Sus cuatro compañeros llevaban las ropas de guardias especiales. Tres de ellos volaban en posiciones defensivas y escaneaban toda el área en busca de señales de peligro. El cuarto, era un joven con un aspecto completamente común y corriente, pero volaba muy cerca de Du Lingfei.
Aunque Bai Xiaochun aún no estaba seguro de sus sentimientos hacia Du Lingfei, encontrarse con compañeros cultivadores después de tantos días solitarios le alegró mucho.

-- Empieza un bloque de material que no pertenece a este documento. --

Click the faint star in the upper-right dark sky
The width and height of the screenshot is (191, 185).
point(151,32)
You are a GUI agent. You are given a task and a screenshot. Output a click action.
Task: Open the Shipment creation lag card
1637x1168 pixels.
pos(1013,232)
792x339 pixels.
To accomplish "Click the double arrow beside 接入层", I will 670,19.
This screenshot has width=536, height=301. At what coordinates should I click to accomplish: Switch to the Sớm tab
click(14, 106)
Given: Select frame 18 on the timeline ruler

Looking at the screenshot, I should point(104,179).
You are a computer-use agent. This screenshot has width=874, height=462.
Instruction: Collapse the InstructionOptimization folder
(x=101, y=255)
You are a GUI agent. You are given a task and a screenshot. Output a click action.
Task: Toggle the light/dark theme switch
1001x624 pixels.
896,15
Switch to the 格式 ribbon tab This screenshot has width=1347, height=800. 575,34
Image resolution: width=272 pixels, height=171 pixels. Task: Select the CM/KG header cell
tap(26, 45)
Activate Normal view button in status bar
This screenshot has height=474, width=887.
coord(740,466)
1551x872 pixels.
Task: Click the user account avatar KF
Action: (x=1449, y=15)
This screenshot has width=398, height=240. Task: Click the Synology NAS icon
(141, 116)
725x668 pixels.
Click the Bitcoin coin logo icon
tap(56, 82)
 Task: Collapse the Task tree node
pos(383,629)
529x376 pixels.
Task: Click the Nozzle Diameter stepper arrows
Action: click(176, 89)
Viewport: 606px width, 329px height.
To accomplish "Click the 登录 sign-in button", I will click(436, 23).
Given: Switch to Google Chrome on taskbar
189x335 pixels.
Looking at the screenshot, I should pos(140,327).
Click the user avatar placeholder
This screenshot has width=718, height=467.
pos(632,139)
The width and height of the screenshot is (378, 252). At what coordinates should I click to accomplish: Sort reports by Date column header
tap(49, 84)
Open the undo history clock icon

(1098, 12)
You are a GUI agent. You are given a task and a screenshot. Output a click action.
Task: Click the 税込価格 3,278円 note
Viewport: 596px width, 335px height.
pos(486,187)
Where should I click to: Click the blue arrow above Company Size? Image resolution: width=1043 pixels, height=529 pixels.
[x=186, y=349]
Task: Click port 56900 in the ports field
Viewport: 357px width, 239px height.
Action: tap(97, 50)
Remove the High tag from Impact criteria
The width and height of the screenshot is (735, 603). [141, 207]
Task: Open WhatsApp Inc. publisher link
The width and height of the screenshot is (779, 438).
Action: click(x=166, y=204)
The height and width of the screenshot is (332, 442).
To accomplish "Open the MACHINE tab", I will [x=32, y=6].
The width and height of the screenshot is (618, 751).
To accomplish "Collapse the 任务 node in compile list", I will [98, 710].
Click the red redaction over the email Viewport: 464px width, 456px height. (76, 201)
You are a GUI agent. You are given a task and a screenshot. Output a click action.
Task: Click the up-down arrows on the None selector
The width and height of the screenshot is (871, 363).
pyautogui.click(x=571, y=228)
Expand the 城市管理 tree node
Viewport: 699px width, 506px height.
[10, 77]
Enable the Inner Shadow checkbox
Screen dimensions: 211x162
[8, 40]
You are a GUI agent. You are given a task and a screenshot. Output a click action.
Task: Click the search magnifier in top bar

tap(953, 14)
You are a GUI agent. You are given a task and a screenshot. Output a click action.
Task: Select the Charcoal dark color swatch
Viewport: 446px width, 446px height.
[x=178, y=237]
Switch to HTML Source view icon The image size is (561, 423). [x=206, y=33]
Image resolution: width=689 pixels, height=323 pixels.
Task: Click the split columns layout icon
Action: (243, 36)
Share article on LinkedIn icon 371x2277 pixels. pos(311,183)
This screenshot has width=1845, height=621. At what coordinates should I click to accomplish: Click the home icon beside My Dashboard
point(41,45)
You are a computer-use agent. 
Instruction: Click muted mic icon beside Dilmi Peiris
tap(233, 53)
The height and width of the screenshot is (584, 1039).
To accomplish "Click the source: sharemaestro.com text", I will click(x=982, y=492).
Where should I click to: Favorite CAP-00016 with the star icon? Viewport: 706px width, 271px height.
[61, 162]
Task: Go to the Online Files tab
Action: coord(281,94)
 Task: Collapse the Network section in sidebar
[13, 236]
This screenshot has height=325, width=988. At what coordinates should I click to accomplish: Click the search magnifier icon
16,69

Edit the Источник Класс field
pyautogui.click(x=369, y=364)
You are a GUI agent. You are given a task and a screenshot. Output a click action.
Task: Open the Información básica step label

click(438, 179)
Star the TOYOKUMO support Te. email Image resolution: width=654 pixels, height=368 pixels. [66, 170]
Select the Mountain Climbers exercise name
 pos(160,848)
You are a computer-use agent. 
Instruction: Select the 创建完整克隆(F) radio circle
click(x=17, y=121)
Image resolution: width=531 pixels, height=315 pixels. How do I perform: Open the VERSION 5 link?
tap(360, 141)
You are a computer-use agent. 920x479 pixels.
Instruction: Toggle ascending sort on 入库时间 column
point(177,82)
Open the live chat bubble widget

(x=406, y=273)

Justo cuando estaba a punto de saludar, el grupo de Du Lingfei se percató de su presencia. El joven cerca de Du Lingfei solo le dio un vistazo y luego apartó la mirada con indiferencia.
Bai Xiaochun puso una sonrisa. La verdad era que ya estaba cansándose de asustar al Maestro Nube Relámpago. Así que extendió su mano derecha y los saludó con entusiasmo.
Du Lingfei se sorprendió mucho. Pero luego parecía haber recordado algo repentinamente y le dirigió una mirada disimulada al joven que tenía al lado.
Bai Xiaochun se dio cuenta de eso, y miró con sorpresa al joven. En cuanto lo evaluó de cerca, le dio una muy mala impresión.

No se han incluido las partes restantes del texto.